The Tea Girl of Hummingbird Lane(56)



If I was thankful to A-ma for my monthly stipend, I was even more indebted to her for the loose tea she gave to Teacher Zhang to mail to me in pretty homemade packets each spring. I gave these gifts to my teachers in the same way I once gave our humble homegrown tea to Teacher Zhang: as a sign of respect and gratitude. Those instructors are my friends to this day, and we still get together to drink tea—sometimes in one of their apartments, but mostly in tea shops. It is to them that I must give my thanks for this new opportunity. Yunnan Agricultural University here in Kunming is opening a Pu’er Tea College, and they’ve suggested me as a candidate.

“It is to be the first such program in the world,” Teacher Guo told me last week. “They’re going to offer two tracks: one to learn the art of tea—brewing and etiquette—to become a tea master; the other to become a tea evaluator—so you’ll be able to oversee tea production, as well as advise collectors and connoisseurs on what to buy. We’ve heard that over two thousand people have applied, but they’re accepting only sixty students for each program. When we were asked to recommend a pupil—present or past—we knew exactly who that would be: you, because you’re the only one we’ve taught who comes from the tea mountains.”

I pull through a gate, park in the open courtyard, and enter a nondescript building. I follow signs that read: INTERVIEWS THIS WAY. I’m one of fifty people in the waiting room. A woman with a clipboard calls applicants in one by one. Some of the interviews are as brief as ten minutes. I try not to be nervous. When my name is called, I follow the woman down a hallway painted pea green and into a large room, where a single chair faces a table with five examiners: two women and three men. The man seated in the middle position motions for me to take my place. Once I’m settled—my ankles linked and tucked modestly to the side, my hands resting delicately in my lap—he goes over the basics, confirming my name, ethnic status, and where I was born.

“And your age?” he asks.

“I’m twenty-six.”

“Married then? With a child?”

“Unmarried,” I answer.

“So old!” a woman wearing a red sweater observes.

How am I supposed to respond to that?

The questions shift to my educational background.

“I didn’t finish third-level school,” I confess, altering my voice to sound as though I’m speaking to a hotel guest. I’ve found that this—and the way I’ve taught myself to move as though I’m a maiden painted on a ceramic vase from Ming times—helps people forget that I’m from a hill tribe. “But at my trade school I learned how to organize files, create a spreadsheet, and send e-mail.”

I make it sound easy, but I struggled with so many things. Learning how to use an indoor toilet? Do you squat facing the wall or the door? Taking a shower? Waaa! And the idea that I could turn an electric light on and off? In my dormitory, we had electricity for an hour in the morning and an hour in the evening, but I flipped the switch on and off so many times in the first week that the matron threatened to shut down the power to the entire building for a day if I didn’t stop. My roommates made sure I didn’t touch the switch again, but they let me watch them turn it on and off at the beginning and end of the morning and evening allotted hours. Yes, I was very tu back then.

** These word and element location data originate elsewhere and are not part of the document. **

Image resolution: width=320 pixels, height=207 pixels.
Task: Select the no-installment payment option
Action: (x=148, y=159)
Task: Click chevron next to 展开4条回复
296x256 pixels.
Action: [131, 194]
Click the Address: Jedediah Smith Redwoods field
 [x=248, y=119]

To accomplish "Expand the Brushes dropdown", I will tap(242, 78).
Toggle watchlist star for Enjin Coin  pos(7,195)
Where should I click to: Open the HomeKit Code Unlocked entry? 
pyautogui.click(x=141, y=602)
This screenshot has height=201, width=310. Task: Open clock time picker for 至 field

The man in charge stubs out his cigarette and gives me a hard stare. “Teacher Guo claims you’re proficient in English, but are you really?”

I respond by switching to English. “I can’t be sure why English came easier to me than to the other students. Maybe it’s because I grew up hearing the different languages of the hill tribes. Or maybe—and this phrase I learned from a hotel guest just yesterday—I was in the right place at the right time.”

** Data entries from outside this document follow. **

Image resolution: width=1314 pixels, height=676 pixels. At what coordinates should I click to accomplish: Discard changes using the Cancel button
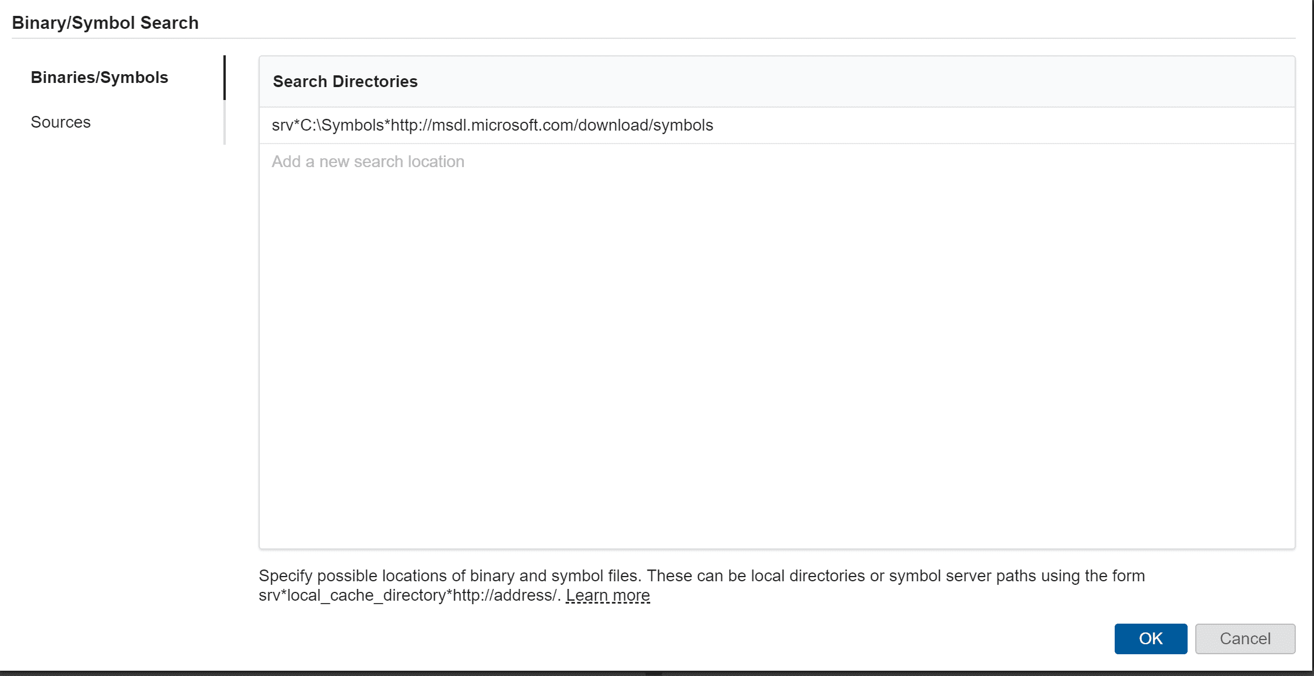click(1245, 638)
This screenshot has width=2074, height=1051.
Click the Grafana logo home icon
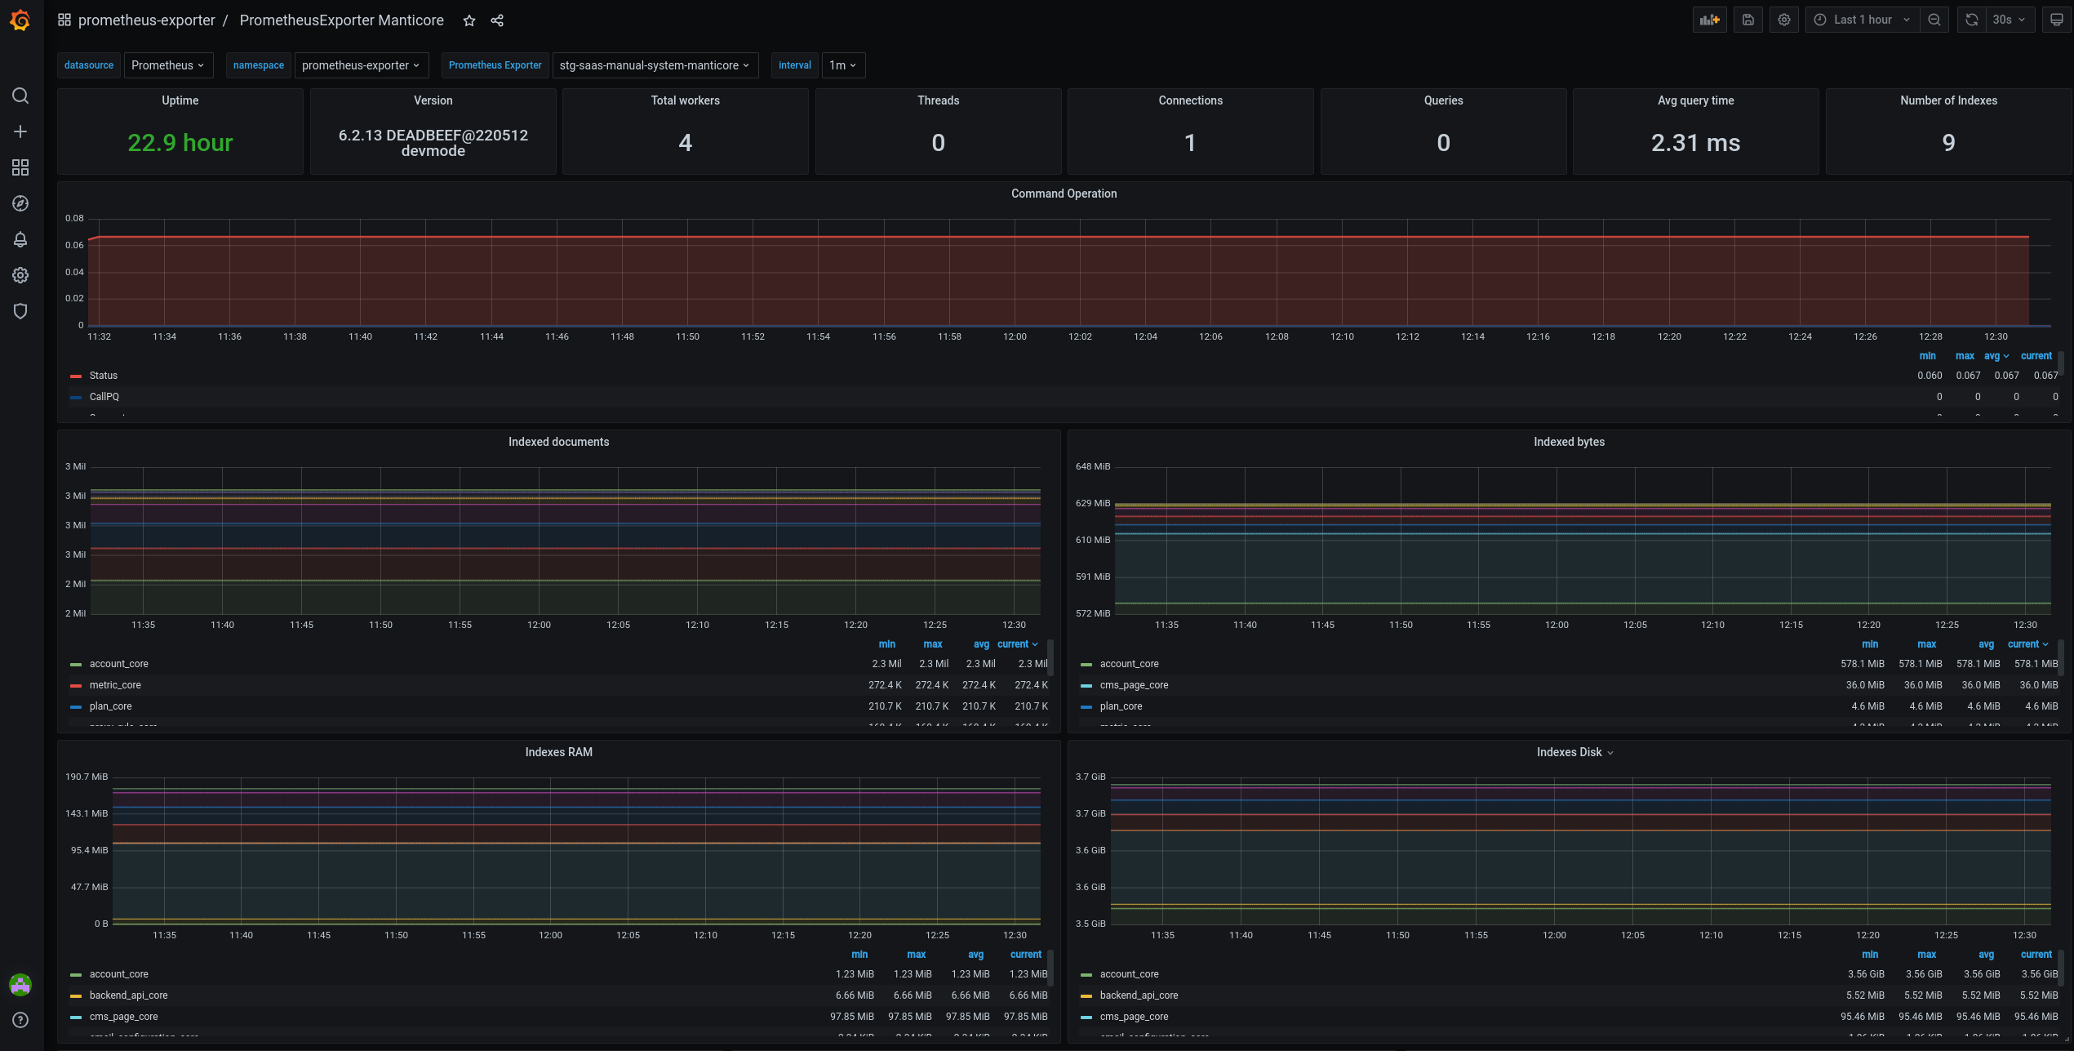pyautogui.click(x=20, y=20)
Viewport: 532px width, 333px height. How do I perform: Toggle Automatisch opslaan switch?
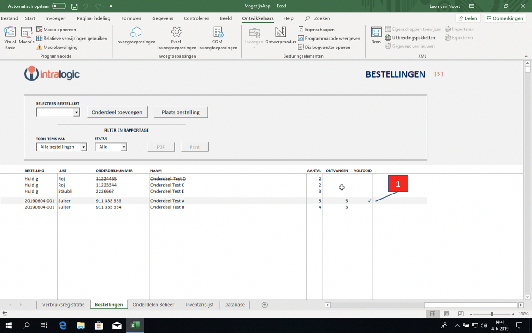pos(59,6)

The other two men snicker, which causes the man in charge to lose face. He writes something on a pad of paper.

No position or educational spot is possible without answering political questions, and they can be tricky. My interrogator thrums his fingers on the table.

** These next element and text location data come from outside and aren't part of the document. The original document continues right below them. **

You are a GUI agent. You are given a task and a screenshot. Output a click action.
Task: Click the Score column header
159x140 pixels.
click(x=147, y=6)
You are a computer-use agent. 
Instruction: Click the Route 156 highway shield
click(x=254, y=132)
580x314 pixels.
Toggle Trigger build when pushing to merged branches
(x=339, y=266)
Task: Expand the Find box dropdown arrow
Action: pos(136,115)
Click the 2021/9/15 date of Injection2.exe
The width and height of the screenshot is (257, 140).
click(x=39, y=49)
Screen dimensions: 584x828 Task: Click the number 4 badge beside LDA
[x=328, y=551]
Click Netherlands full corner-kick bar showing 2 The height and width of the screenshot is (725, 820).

“How do you feel about the changes in Kunming?”

I smile, showing enough teeth to appear friendly but not so many that I’m tempted to cover my mouth. “Ten years ago, a man from Hong Kong came to my village.” I lower my eyes to illustrate my modest personality. “We didn’t know what was happening in the rest of China. He told us about the new era of Reform and Opening Up. Everything he said would happen has happened, and more. Tourists have come from all over to see the Great Wall, the Summer Palace, and the terra-cotta warriors in Xian. We can be grateful that later the central government enacted the Opening the West Campaign. As you know, it was intended to boost foreign tourism to the western provinces.”

I pause to weigh how they’re reacting. I feel like I’m not impressing them, which is strange because I’ve already lasted longer than any of the other candidates.

“Then,” I hurry on, “just three years ago, our beautiful province was given permission by the central government to change the name of the city of Zhongdian to Shangri-La—”

“Beating out Sichuan and Tibet for the honor!” the man who sits at the far right finishes for me. “We can now claim the world’s paradise as Yunnan’s!”

The boast is greeted by indifference as the others stare out the window, suck their teeth, examine their pencils.